**REQUIREMENT 1**.
In the article on BBVA's blockchain loan, which company received the €150 million loan?
**REQUIREMENT 2**.
Print a passage from the article on BBVA's blockchain loan word for word, starting at "Given the hype" and ending after "own blockchain network.".

(PAGE TEXT Opens)

Earlier this month, BBVA issued the first syndicated loan using its proprietary blockchain network. The loan, issued alongside a French and Japanese bank, is evidence of how innovative technology can help improve efficiency in the conservative banking industry.

Given the hype and controversy surrounding it, you’d be forgiven for thinking distributed ledger technology (DLT) wasn’t much more than a platform for dubious cryptocurrency activity. However, blockchain, a form of DLT, has the potential to transform the financial industry, as shown this month, when Spain’s BBVA completed the first ever international syndicated loan transaction, using its own blockchain network.

A syndicated loan refers to credit issued jointly by more than one lender. This often happens when the amount a borrower needs is too large to be issued by a single financial institution. The $4.6 trillion syndicated loan market is ripe for innovation. Until now, documents have often been shared via fax, thereby resulting in significant inefficiencies.

The €150 million loan issued by BBVA, France’s BNP Paribas, and Japan’s MUFG, to Spain’s Red Electrica Corporation, relied on BBVA’s proprietary blockchain network. These three banks, along with two legal firms, used this distributed ledger technology from the start of negotiations, right up to the signing of the final contract. Information was timestamped and shared instantly over a secure network, with the final contract assigned a unique identifier on the public Ethereum blockchain, in order to ensure its immutability without compromising the privacy of the parties involved.

BBVA’s participation in this deal isn’t just a one-off. Instead, it is an example of the firm’s commitment to innovation. The bank is eager to find new technological solutions that improve its clients’ experience, automate inefficient processes, and minimise operational risk. For example, last April, the bank issued the first corporate loan, using blockchain technology.

(PAGE TEXT Closes)
(LISTED RECORDS Opens)

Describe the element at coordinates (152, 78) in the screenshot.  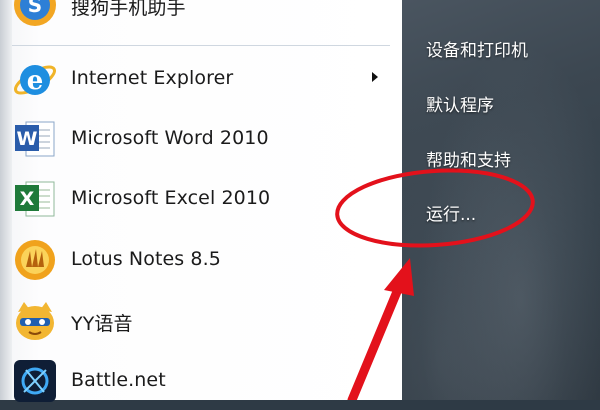
I see `program-label: Internet Explorer` at that location.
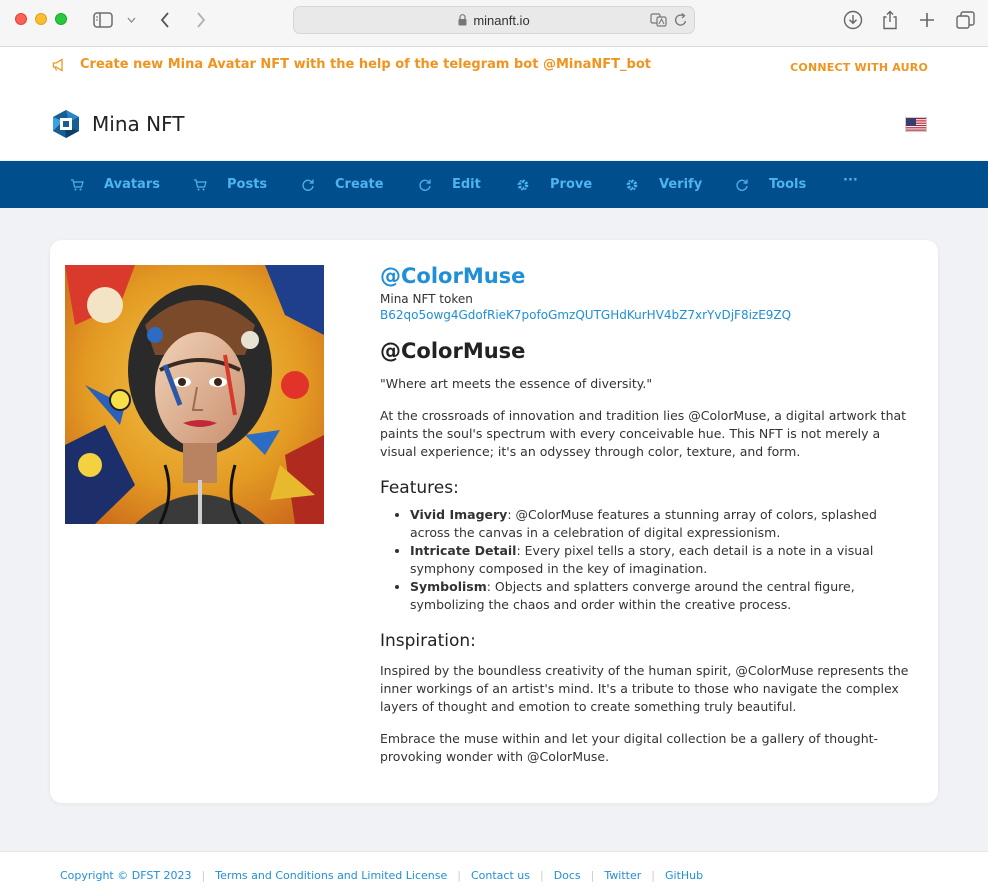 The height and width of the screenshot is (896, 988). Describe the element at coordinates (194, 394) in the screenshot. I see `nft-artwork-image` at that location.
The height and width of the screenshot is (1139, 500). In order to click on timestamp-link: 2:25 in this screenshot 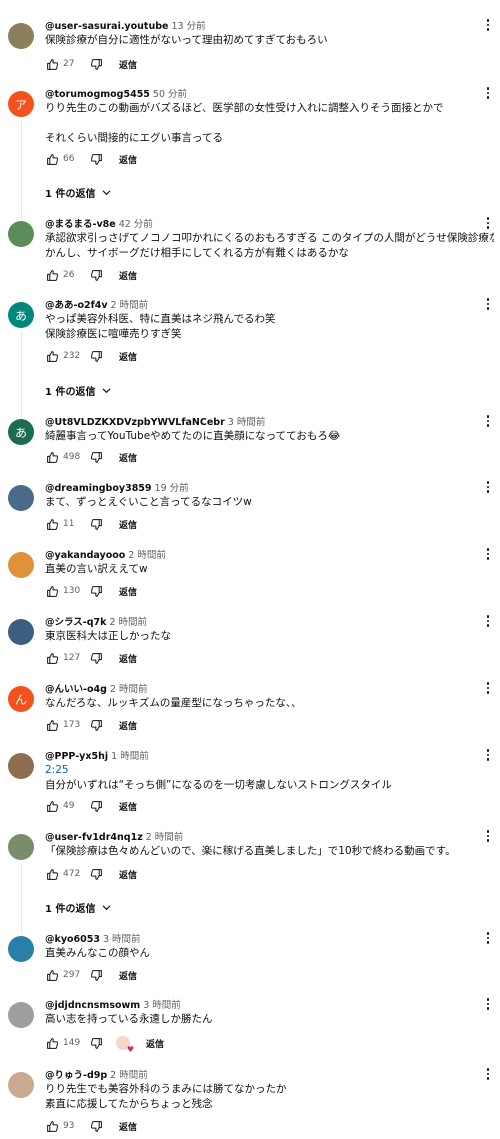, I will do `click(270, 770)`.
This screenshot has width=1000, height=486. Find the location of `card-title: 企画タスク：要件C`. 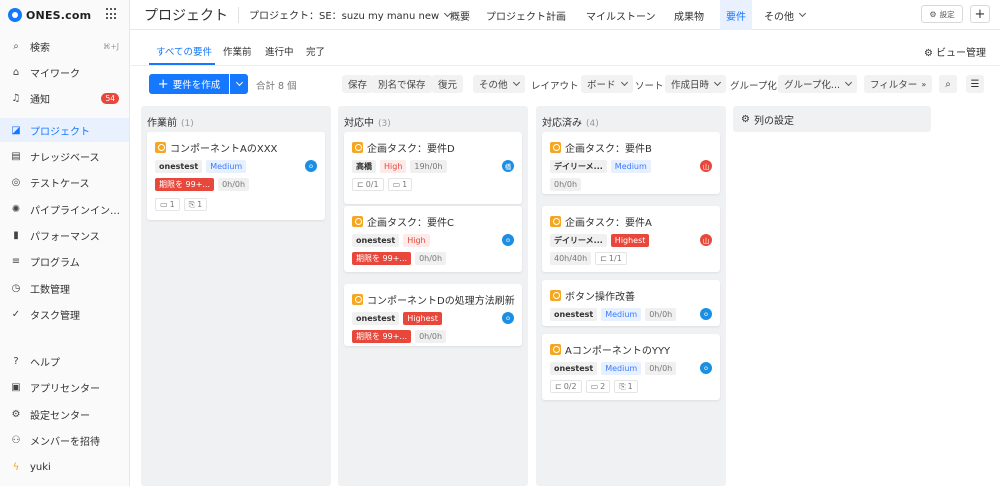

card-title: 企画タスク：要件C is located at coordinates (403, 222).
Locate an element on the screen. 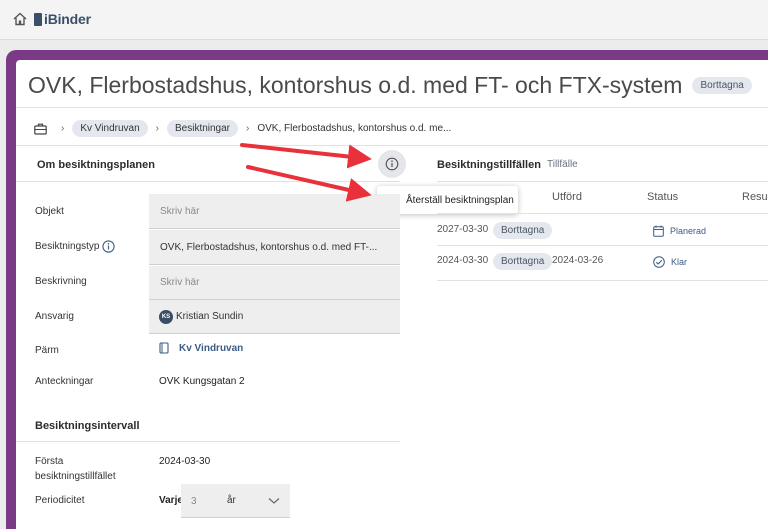 The height and width of the screenshot is (529, 768). anteckningar-label: Anteckningar is located at coordinates (64, 382).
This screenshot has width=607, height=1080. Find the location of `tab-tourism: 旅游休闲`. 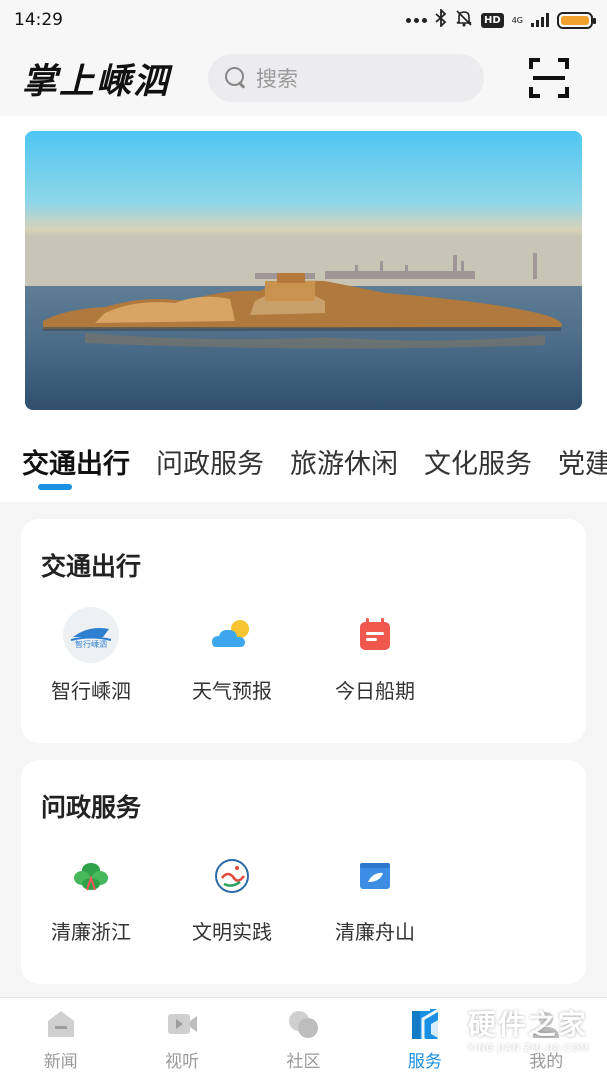

tab-tourism: 旅游休闲 is located at coordinates (346, 462).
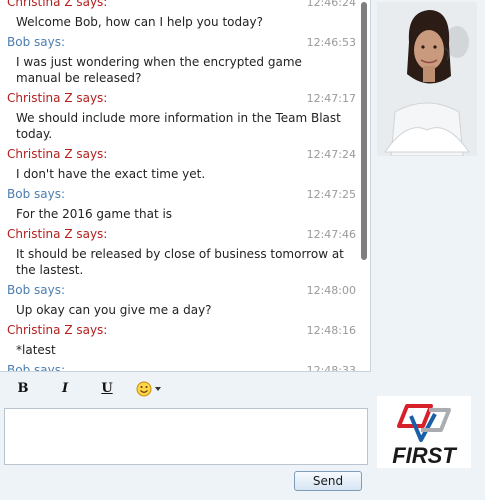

(LISTED RECORDS Closes)

**RESPONSE BOX 1**.
Spain's Red Electrica Corporation

**RESPONSE BOX 2**.
Given the hype and controversy surrounding it, you’d be forgiven for thinking distributed ledger technology (DLT) wasn’t much more than a platform for dubious cryptocurrency activity. However, blockchain, a form of DLT, has the potential to transform the financial industry, as shown this month, when Spain’s BBVA completed the first ever international syndicated loan transaction, using its own blockchain network.